A lot of jackets have two-layer membranes. But a few take it a step further. The budget-friendly XeroDry GTX from Co-op ($169) comes with a two-layer GORE-TEX PACLITE membrane and provides a tough shield against moderate and windy rain. The membrane allows sweat vapor to go away. Mesh liner made of polyester protects the membrane, and can help reduce that clammy feeling one might experience when wearing a waterproof, cheap jacket with a constant rain. In order to keep the jacket running at peak performance, it’ll need the DWR treatment (either spray-on or wash-in) following a long period of use.

Three-layer jackets add a third fabric layer for wicking to the membrane and dramatically increase breathability and moisture management. Jackets constructed using this method include Patagonia’s Torrentshell 3L jacket ($179) have the ability be able to endure all-day floods.

The most efficient three-layer membranes are polyurethane and ePTFE films. Polartec’s NeoShell is a popular choice for its high-elevation, trail-running-friendly balance of water resistance and breathability at 20,000 g/m2. In addition, the Goretex Pro membrane has multiple ePTFE membranes that are joined to provide exceptional resistance to water (RET 13) and breathability (24,000 G/m2). Depending on your activity level and outdoor climate, a jacket with pit vents is likely to be important for the person you are.

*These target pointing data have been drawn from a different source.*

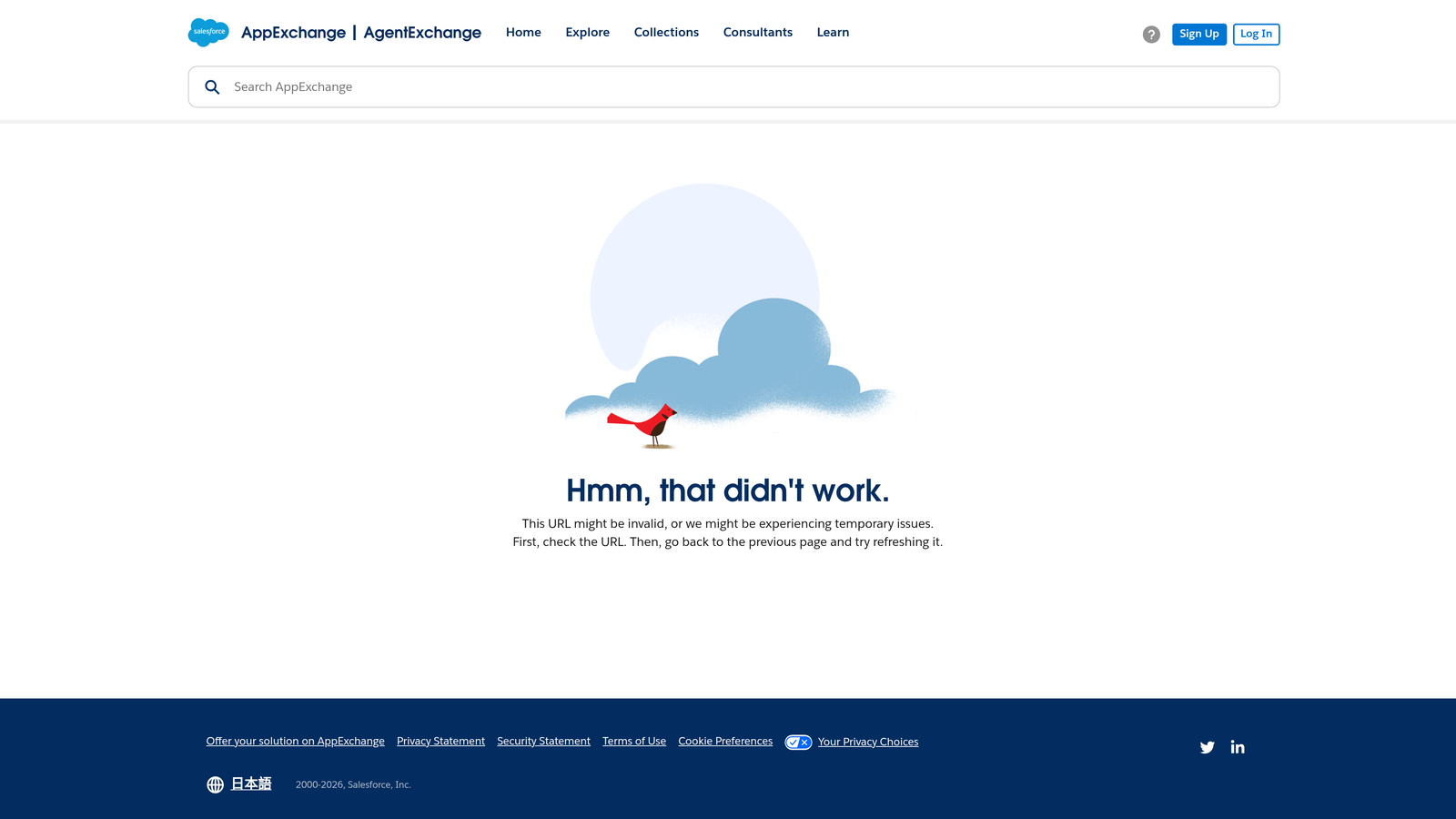Viewport: 1456px width, 819px height.
Task: Click the search magnifier icon
Action: (x=212, y=86)
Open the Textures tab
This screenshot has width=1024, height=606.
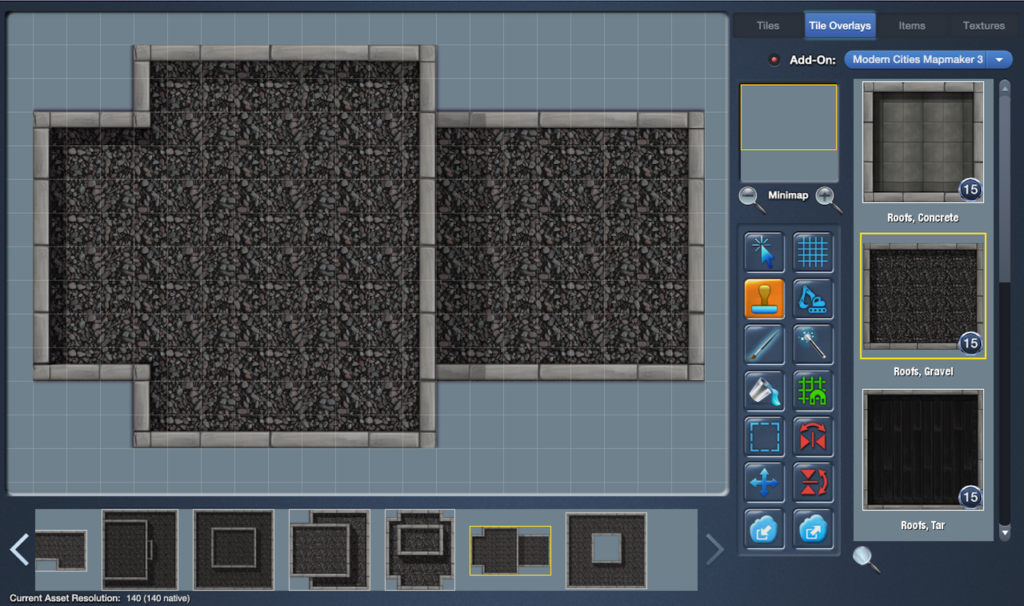pyautogui.click(x=983, y=26)
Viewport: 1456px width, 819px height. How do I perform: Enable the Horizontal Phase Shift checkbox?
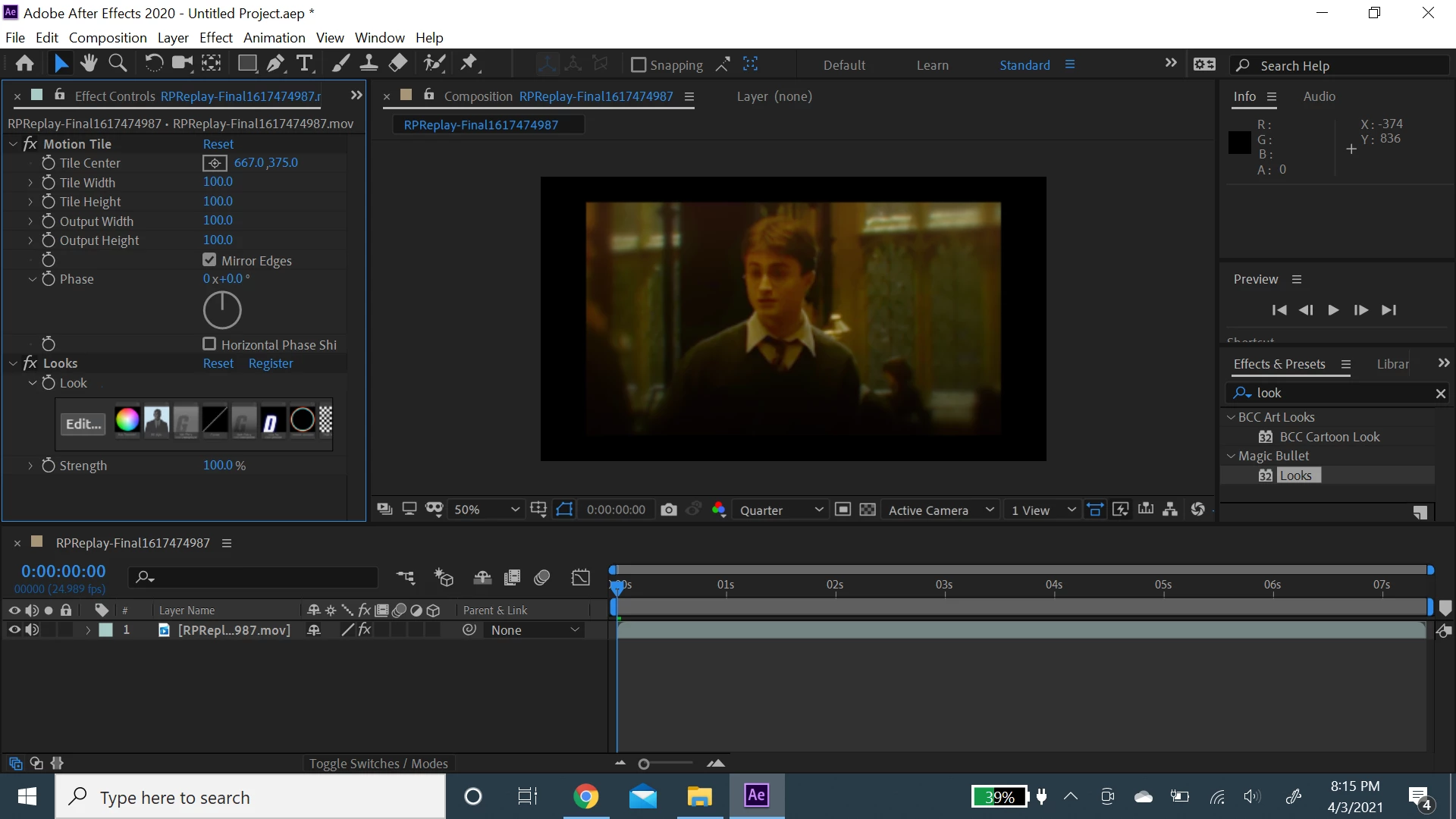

Nearly any type of jacket is able to hold up to drizzle, but only those with the ability to breathe and waterproof technology will keep you the driest when it rains heavily. The jacket brands employ a variety of outward-facing fabrics and advanced laminates for layered structures There’s no standardized industry-wide standard for water resistance. Therefore, the comparison of claims for water resistance between various manufacturers isn’t always straightforward.

The most common waterproof materials include coated fabrics and membranes that are slipped in between weaved fabric layers. Coated fabrics are commonly utilized in low-cost jackets as they’re not as breathable as their layered counterparts but still have decent protection against water.

If you’re in a particularly wet environment, consider a jacket with three layers or the hybrid 2.5-layer model. The fabric that is inside most 3-layer jackets does a better job of protecting the outer membrane from oil, dirt and abrasions over the outer layer of a 2.5-layer jacket and click to read more But they’re generally bigger and heavier than 2-layer versions.

Lightweight and Packable

Unlike old oil- and wax-coated coats that had to be reapplied regularly and weighed a lot, the membranes in the modern two-, 2.5-, and 3-layer models keep out water and aren’t stiff or heavy. They’re light enough to pack in a tiny case or pouch that makes them suitable to travel in the backcountry.

The majority of jackets with two layers use the bonded membrane and an outer face fabric for protection against abrasions and wear. Certain jackets, such as Columbia’s 75-cent Watertight II and women’s Arcadia II include an attached liner which adds the weight and bulk, but also helps to shield the membrane from scratches, skin oils and clamminess.

This jacket from REI is made of Gore-Tex Paclite or Paclite Plus and is a fantastic choice for casual and frontcountry use. We love that it’s easily machine washed and dryable because that restores DWR (durable water repellent) and breathability–just follow the manufacturer’s washing instructions. Fair-trade Certified and manufactured using sustainable materials.